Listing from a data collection
■ ■ ■ ■ ■ ■ ■

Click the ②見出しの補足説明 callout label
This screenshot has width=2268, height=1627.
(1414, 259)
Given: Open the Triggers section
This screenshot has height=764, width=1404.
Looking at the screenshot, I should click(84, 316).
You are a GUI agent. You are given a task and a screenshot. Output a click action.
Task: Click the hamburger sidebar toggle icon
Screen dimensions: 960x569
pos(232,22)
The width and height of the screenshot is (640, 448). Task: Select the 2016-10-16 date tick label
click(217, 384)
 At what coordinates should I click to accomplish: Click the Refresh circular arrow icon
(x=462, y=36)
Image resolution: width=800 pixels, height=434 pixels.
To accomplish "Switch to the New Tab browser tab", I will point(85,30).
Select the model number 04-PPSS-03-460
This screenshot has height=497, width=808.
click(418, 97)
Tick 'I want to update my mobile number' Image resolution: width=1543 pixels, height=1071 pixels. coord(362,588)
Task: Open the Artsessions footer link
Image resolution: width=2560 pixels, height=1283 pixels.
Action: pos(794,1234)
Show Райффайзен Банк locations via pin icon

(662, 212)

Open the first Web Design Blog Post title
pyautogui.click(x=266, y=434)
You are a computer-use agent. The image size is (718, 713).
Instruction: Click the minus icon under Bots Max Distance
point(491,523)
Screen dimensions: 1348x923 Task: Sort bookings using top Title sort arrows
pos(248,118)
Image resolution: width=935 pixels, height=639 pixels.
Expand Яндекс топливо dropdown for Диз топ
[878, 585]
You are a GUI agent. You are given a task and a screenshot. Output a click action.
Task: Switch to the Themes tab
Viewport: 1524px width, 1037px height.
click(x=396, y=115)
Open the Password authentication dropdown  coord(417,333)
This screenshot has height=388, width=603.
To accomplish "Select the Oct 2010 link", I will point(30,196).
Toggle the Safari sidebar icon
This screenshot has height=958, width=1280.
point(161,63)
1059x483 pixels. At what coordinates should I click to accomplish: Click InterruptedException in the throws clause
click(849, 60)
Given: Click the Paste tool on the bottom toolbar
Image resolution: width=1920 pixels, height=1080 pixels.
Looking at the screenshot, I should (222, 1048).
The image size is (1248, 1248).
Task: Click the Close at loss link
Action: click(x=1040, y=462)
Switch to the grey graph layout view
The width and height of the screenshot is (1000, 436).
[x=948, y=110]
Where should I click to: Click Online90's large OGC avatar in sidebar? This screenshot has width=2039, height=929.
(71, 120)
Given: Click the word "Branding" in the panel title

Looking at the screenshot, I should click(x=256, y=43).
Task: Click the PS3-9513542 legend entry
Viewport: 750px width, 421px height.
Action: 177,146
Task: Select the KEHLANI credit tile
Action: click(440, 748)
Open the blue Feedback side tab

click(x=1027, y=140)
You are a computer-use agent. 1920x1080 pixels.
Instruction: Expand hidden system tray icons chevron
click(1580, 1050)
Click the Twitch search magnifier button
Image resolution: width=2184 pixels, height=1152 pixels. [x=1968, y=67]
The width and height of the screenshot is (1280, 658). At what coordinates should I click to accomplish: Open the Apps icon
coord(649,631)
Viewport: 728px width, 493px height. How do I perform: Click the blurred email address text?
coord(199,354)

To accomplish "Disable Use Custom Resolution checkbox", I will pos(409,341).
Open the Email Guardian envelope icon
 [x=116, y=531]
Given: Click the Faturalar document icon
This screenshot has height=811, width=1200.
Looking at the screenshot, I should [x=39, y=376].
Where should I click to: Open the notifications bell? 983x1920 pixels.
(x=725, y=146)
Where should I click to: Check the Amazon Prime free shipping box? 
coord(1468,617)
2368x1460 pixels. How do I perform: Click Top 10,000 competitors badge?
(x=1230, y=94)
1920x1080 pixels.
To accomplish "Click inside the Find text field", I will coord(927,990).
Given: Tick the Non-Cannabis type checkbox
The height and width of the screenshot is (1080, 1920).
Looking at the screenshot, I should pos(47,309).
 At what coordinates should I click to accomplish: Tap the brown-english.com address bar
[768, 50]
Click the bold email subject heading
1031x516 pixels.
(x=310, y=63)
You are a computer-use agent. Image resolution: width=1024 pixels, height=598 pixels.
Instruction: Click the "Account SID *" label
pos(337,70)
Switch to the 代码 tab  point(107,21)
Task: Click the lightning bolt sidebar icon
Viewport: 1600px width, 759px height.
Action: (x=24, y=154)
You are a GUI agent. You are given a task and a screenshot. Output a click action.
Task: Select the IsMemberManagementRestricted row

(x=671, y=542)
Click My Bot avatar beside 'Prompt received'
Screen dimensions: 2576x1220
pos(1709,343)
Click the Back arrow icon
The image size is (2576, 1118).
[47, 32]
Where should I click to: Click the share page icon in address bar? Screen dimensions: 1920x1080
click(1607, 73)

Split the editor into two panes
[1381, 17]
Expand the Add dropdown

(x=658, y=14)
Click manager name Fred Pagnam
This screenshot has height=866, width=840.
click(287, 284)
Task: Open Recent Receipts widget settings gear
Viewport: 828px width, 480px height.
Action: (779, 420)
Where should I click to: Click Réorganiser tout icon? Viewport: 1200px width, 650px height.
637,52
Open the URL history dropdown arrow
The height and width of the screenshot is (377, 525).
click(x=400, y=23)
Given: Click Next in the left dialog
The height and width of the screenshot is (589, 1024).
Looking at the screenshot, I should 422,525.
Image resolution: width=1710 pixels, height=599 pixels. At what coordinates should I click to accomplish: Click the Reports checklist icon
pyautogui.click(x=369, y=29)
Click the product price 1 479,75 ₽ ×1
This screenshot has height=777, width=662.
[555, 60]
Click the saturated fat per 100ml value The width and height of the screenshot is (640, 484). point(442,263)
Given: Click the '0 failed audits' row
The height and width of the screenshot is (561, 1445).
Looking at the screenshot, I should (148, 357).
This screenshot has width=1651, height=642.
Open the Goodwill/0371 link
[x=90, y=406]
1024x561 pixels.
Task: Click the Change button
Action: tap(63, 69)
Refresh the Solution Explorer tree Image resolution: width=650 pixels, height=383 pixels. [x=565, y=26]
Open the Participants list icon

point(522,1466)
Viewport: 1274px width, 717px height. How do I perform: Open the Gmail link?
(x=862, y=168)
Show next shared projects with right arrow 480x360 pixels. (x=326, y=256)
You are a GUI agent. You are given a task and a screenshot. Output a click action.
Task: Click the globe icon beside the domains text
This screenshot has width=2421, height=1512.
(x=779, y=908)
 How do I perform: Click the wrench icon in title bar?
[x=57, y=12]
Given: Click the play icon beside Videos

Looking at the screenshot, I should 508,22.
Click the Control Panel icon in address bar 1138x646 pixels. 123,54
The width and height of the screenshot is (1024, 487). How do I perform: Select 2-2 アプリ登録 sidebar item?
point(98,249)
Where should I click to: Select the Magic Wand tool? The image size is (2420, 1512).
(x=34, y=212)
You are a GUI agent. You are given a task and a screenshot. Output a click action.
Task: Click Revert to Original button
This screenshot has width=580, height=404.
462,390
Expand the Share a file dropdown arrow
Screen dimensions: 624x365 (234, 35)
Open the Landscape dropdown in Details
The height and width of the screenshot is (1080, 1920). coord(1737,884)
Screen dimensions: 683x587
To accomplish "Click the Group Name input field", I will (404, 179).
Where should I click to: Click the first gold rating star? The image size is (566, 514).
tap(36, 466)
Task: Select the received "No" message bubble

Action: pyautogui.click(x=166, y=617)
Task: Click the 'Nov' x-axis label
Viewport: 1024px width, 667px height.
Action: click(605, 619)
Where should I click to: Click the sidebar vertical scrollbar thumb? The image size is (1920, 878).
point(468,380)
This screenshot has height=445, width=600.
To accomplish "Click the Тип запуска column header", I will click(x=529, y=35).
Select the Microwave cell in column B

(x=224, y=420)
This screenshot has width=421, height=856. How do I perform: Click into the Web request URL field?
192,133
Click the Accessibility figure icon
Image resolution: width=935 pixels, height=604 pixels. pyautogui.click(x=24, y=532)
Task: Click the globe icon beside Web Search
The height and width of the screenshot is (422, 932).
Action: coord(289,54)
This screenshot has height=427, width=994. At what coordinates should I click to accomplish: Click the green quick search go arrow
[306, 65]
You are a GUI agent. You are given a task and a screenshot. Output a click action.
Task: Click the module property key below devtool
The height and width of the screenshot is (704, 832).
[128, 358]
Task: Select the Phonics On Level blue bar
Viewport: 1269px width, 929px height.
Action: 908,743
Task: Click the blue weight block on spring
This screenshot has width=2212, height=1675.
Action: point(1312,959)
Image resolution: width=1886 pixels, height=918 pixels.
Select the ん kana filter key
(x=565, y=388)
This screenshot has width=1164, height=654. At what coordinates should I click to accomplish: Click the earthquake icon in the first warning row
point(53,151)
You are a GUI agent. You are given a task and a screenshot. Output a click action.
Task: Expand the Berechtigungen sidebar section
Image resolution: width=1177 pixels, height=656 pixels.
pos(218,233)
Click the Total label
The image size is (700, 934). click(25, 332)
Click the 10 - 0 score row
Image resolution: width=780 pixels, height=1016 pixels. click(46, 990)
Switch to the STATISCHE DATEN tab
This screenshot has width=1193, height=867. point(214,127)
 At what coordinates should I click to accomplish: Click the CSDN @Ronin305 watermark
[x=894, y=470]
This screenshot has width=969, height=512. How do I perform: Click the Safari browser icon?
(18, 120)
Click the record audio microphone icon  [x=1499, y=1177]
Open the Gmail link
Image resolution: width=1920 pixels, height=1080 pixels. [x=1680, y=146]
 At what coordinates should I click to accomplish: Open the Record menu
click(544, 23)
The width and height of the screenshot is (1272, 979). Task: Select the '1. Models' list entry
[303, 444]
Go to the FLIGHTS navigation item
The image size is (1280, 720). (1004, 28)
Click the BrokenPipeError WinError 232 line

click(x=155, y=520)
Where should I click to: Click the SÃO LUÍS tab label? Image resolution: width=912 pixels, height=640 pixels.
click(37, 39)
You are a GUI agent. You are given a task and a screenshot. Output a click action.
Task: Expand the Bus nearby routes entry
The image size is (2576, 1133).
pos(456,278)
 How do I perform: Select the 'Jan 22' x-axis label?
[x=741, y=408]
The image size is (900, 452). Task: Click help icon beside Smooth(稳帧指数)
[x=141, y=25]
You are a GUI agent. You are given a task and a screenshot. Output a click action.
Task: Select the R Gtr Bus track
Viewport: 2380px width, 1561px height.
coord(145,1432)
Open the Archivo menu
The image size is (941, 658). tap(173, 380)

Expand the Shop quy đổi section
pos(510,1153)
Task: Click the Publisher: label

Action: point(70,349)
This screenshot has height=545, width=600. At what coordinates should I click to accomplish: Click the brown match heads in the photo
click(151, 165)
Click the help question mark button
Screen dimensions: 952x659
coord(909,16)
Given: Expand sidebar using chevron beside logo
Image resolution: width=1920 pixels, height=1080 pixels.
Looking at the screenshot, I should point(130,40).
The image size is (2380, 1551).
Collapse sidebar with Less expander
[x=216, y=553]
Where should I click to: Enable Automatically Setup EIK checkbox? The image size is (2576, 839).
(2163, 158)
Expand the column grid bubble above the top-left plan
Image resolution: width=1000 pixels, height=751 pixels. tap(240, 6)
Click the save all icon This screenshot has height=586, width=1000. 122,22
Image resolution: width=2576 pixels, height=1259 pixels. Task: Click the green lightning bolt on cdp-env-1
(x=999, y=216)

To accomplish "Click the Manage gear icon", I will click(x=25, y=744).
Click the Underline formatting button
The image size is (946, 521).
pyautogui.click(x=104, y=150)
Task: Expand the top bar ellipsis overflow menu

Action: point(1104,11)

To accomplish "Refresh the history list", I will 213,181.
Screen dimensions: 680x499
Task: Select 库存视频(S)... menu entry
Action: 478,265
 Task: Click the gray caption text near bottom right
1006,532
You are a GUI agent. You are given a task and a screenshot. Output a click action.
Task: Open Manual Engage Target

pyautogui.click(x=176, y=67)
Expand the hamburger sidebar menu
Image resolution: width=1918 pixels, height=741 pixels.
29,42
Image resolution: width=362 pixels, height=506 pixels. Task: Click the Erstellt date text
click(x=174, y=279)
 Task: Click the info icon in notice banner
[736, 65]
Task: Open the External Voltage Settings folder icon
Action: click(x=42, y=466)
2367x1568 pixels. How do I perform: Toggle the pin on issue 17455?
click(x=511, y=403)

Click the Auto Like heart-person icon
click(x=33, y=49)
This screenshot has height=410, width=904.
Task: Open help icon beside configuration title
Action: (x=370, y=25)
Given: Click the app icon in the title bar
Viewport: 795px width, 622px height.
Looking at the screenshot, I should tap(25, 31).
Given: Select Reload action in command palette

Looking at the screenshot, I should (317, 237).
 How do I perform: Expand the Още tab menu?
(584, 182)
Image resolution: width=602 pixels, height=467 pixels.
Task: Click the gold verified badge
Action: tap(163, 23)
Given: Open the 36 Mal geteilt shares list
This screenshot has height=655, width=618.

■ ■ ■ ■ ■ ■ ■

# Aim of the task
Reproduce, line for line, the part of the listing from its first line through the line containing "pos(232,22)", with both end lines included.

# Full answer
Click the ②見出しの補足説明 callout label
This screenshot has width=2268, height=1627.
(1414, 259)
Given: Open the Triggers section
This screenshot has height=764, width=1404.
Looking at the screenshot, I should click(84, 316).
You are a GUI agent. You are given a task and a screenshot. Output a click action.
Task: Click the hamburger sidebar toggle icon
Screen dimensions: 960x569
pos(232,22)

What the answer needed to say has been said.